How to understand your Plavix/Clopidogrel report?
Once you upload your raw data from 23andMe, AncestryDNA or Family Tree DNA to the Plavix tool you will receive a report that includes 5 variants of the CYP2C19 gene. This gene encodes for a protein/enzyme that converts clopidogrel into its functional and active form. The variants *2, *3, *4 and *8 indicate reduced clopidogrel metabolism consequently lowering the efficiency of the drug. On the other hand, *17 variant is associated with increased clopidogrel metabolism. *1 is the neutral and the most commonly found version of CYP2C19.
The genetic connection
Blood clotting is vital body function that prevents excessive loss of blood during injuries. However internal clots within a blood vessel can lead to heart attack or a stroke. Physicians prescribe clopidogrel (Plavix) for cases of internal clotting since this drug reduces the platelets, blood cells responsible for clotting, from sticking together.
Clopidogrel like several other drugs is enters the system in an inactive form. It is converted to its active form in the liver by enzymes. One of these enzymes, and the most important of them all is CYP2C19 encoded by the CYP2C19 gene.

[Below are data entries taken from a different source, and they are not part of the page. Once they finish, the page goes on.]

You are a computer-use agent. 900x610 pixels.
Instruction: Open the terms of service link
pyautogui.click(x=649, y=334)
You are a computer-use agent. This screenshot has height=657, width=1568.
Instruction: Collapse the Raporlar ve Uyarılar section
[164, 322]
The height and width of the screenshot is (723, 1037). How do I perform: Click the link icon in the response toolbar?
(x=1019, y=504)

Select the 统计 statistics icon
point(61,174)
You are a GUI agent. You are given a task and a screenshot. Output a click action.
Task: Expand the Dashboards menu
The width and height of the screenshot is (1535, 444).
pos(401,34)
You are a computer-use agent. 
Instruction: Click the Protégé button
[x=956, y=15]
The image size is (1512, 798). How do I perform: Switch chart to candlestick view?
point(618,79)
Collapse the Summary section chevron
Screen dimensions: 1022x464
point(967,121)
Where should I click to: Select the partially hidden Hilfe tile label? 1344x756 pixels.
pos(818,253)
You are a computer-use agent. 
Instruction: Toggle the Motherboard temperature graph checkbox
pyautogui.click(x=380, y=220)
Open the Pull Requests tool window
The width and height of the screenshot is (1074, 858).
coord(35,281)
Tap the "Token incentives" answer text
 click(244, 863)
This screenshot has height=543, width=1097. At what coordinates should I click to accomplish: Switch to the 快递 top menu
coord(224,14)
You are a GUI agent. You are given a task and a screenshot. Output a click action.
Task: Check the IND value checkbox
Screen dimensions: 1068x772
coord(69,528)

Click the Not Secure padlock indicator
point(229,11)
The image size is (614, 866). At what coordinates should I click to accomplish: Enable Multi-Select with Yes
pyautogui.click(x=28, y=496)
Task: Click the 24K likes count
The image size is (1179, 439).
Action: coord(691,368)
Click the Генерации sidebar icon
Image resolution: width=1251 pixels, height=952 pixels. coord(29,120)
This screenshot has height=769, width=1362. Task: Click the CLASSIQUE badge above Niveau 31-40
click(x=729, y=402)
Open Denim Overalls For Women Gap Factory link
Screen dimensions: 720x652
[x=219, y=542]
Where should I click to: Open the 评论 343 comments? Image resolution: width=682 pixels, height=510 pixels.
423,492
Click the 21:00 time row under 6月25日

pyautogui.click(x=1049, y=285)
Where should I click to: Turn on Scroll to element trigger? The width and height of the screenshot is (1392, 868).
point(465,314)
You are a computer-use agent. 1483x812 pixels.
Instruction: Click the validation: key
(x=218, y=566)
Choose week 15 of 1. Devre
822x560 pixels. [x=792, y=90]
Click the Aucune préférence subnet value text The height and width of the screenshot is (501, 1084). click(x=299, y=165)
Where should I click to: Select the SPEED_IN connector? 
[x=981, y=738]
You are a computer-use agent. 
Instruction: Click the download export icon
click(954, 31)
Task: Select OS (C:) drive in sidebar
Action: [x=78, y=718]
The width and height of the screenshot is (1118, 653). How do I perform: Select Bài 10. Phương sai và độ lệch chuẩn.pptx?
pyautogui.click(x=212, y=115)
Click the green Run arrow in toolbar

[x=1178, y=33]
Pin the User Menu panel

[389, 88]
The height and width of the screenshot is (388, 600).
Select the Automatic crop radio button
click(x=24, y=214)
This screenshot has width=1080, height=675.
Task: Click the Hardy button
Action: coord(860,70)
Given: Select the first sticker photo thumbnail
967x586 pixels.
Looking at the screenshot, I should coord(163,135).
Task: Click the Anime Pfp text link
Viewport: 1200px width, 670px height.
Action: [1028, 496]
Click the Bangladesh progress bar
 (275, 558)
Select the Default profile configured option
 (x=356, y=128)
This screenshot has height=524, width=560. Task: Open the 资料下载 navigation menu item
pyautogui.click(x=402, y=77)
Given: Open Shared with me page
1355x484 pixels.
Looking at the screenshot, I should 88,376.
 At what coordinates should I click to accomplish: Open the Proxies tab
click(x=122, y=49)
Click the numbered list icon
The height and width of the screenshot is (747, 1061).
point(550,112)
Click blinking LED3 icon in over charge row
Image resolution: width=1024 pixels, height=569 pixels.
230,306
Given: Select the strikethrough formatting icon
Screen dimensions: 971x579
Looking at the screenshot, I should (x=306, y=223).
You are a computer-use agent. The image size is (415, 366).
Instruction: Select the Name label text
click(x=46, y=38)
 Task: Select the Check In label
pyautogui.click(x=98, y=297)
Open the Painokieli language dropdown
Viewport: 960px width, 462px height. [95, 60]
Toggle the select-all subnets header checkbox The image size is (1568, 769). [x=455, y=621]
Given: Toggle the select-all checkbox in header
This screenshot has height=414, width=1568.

Polymorphisms in the CYP2C19 gene results in an increased or decreased protein function. This in turn influences the way clopidogrel is metabolised by the system.
Why is does it matter?
Plavix is one of the most widely prescribed cardiovascular drug with more than 21 million prescriptions since its 1997 approval by the Food and Drug Administration (FDA). Prescribed in combination with aspirin, it helps reduce risk of heart attacks, treat chest pain, improve blood circulation to the limbs.
Genotype summary
| CYP2C19 phenotype | Genotypes | Pharmacological implications | Therapeutic recommendations |
|---|---|---|---|
| Ultrarapid metabolizers | *1/*17, *17/*17 | Increased Platelet Inhibition. Decreased Platelet aggregation. | Standard Dosing |
| Extensive metabolizers | *1/*1 | Normal Platelet Inhibition. Normal Platelet Aggregation. | Standard Dosing |
| Intermediate metabolizers | *1/*2,*1/*3,*2/*17 | Reduced Platelet Inhibition. Increased Platelet Aggregation. Increased risk of CV events | Consider alternative antiplatelet agent such as prasugrel or ticagrelor |
| Poor metabolizers | *2/*2, *2/*3, *3/*3 | Significantly Reduced Platelet Inhibition. Increased Platelet Aggregation. Increased risk of CV events | Strongly recommended to consider alternative antiplatelet agent such as prasugrel or ticagrelor |
The CPIC Guidelines
The Clinical Pharmacogenetics Implementation Consortium (CPIC) has developed certain guidelines that have been endorsed by several medical societies.They are designed to assist clinicians on how to use the results from genetic tests to determine the course of drug therapy for each patient. Genotype-based drug guidelines will help clinicians understand how a patient of a specific genotype would respond to or metabolize a particular drug. This will enable them to evaluate subsequent therapeutic options and to determine the dosage strength.
Important note: Your report may not contain all of the traits listed here depending upon the number of markers present in your raw data file.